▶ _What to do_
Copy each of the items below word for word, changing nothing.

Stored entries
******************************
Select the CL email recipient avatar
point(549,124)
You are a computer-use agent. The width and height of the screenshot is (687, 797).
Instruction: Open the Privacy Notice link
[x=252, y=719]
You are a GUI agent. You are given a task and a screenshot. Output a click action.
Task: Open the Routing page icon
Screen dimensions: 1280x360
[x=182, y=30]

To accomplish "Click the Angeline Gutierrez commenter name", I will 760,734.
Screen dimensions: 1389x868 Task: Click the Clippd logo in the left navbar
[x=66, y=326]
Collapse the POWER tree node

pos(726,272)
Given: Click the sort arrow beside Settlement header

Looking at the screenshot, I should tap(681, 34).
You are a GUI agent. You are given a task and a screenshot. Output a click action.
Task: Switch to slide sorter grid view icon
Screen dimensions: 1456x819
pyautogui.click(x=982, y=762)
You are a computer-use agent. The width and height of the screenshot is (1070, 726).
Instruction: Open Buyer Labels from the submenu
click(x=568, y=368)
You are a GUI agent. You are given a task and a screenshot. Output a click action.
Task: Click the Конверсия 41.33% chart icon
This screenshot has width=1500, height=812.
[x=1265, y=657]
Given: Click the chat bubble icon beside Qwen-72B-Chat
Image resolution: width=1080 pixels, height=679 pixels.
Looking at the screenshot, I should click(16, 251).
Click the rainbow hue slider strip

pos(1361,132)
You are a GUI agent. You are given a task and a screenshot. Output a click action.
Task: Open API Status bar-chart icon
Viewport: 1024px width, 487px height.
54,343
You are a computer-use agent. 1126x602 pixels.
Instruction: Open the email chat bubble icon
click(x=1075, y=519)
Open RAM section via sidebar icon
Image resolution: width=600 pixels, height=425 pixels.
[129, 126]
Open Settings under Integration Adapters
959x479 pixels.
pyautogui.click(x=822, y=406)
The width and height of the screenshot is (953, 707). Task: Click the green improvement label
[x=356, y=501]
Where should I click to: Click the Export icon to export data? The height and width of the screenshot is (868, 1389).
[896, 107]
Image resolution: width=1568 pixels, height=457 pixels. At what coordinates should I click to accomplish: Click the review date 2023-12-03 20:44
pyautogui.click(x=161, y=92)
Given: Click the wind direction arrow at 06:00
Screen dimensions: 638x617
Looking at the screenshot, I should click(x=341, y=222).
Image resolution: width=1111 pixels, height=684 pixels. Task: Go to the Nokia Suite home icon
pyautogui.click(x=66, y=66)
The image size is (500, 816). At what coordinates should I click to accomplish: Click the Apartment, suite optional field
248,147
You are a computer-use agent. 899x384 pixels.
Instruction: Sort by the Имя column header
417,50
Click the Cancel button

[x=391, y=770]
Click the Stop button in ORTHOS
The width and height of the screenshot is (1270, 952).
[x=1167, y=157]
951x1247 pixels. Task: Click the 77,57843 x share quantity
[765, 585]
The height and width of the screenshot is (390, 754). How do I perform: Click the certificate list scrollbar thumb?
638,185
******************************
▶ _The response_
Select the CL email recipient avatar
point(549,124)
You are a computer-use agent. The width and height of the screenshot is (687, 797).
Instruction: Open the Privacy Notice link
[x=252, y=719]
You are a GUI agent. You are given a task and a screenshot. Output a click action.
Task: Open the Routing page icon
Screen dimensions: 1280x360
[x=182, y=30]

To accomplish "Click the Angeline Gutierrez commenter name", I will 760,734.
Screen dimensions: 1389x868 Task: Click the Clippd logo in the left navbar
[x=66, y=326]
Collapse the POWER tree node

pos(726,272)
Given: Click the sort arrow beside Settlement header

Looking at the screenshot, I should tap(681, 34).
You are a GUI agent. You are given a task and a screenshot. Output a click action.
Task: Switch to slide sorter grid view icon
Screen dimensions: 1456x819
pyautogui.click(x=982, y=762)
You are a computer-use agent. The width and height of the screenshot is (1070, 726).
Instruction: Open Buyer Labels from the submenu
click(x=568, y=368)
You are a GUI agent. You are given a task and a screenshot. Output a click action.
Task: Click the Конверсия 41.33% chart icon
This screenshot has width=1500, height=812.
[x=1265, y=657]
Given: Click the chat bubble icon beside Qwen-72B-Chat
Image resolution: width=1080 pixels, height=679 pixels.
Looking at the screenshot, I should click(16, 251).
Click the rainbow hue slider strip

pos(1361,132)
You are a GUI agent. You are given a task and a screenshot. Output a click action.
Task: Open API Status bar-chart icon
Viewport: 1024px width, 487px height.
54,343
You are a computer-use agent. 1126x602 pixels.
Instruction: Open the email chat bubble icon
click(x=1075, y=519)
Open RAM section via sidebar icon
Image resolution: width=600 pixels, height=425 pixels.
[129, 126]
Open Settings under Integration Adapters
959x479 pixels.
pyautogui.click(x=822, y=406)
The width and height of the screenshot is (953, 707). Task: Click the green improvement label
[x=356, y=501]
Where should I click to: Click the Export icon to export data? The height and width of the screenshot is (868, 1389).
[896, 107]
Image resolution: width=1568 pixels, height=457 pixels. At what coordinates should I click to accomplish: Click the review date 2023-12-03 20:44
pyautogui.click(x=161, y=92)
Given: Click the wind direction arrow at 06:00
Screen dimensions: 638x617
Looking at the screenshot, I should click(x=341, y=222).
Image resolution: width=1111 pixels, height=684 pixels. Task: Go to the Nokia Suite home icon
pyautogui.click(x=66, y=66)
The image size is (500, 816). At what coordinates should I click to accomplish: Click the Apartment, suite optional field
248,147
You are a computer-use agent. 899x384 pixels.
Instruction: Sort by the Имя column header
417,50
Click the Cancel button

[x=391, y=770]
Click the Stop button in ORTHOS
The width and height of the screenshot is (1270, 952).
[x=1167, y=157]
951x1247 pixels. Task: Click the 77,57843 x share quantity
[765, 585]
The height and width of the screenshot is (390, 754). How do I perform: Click the certificate list scrollbar thumb?
638,185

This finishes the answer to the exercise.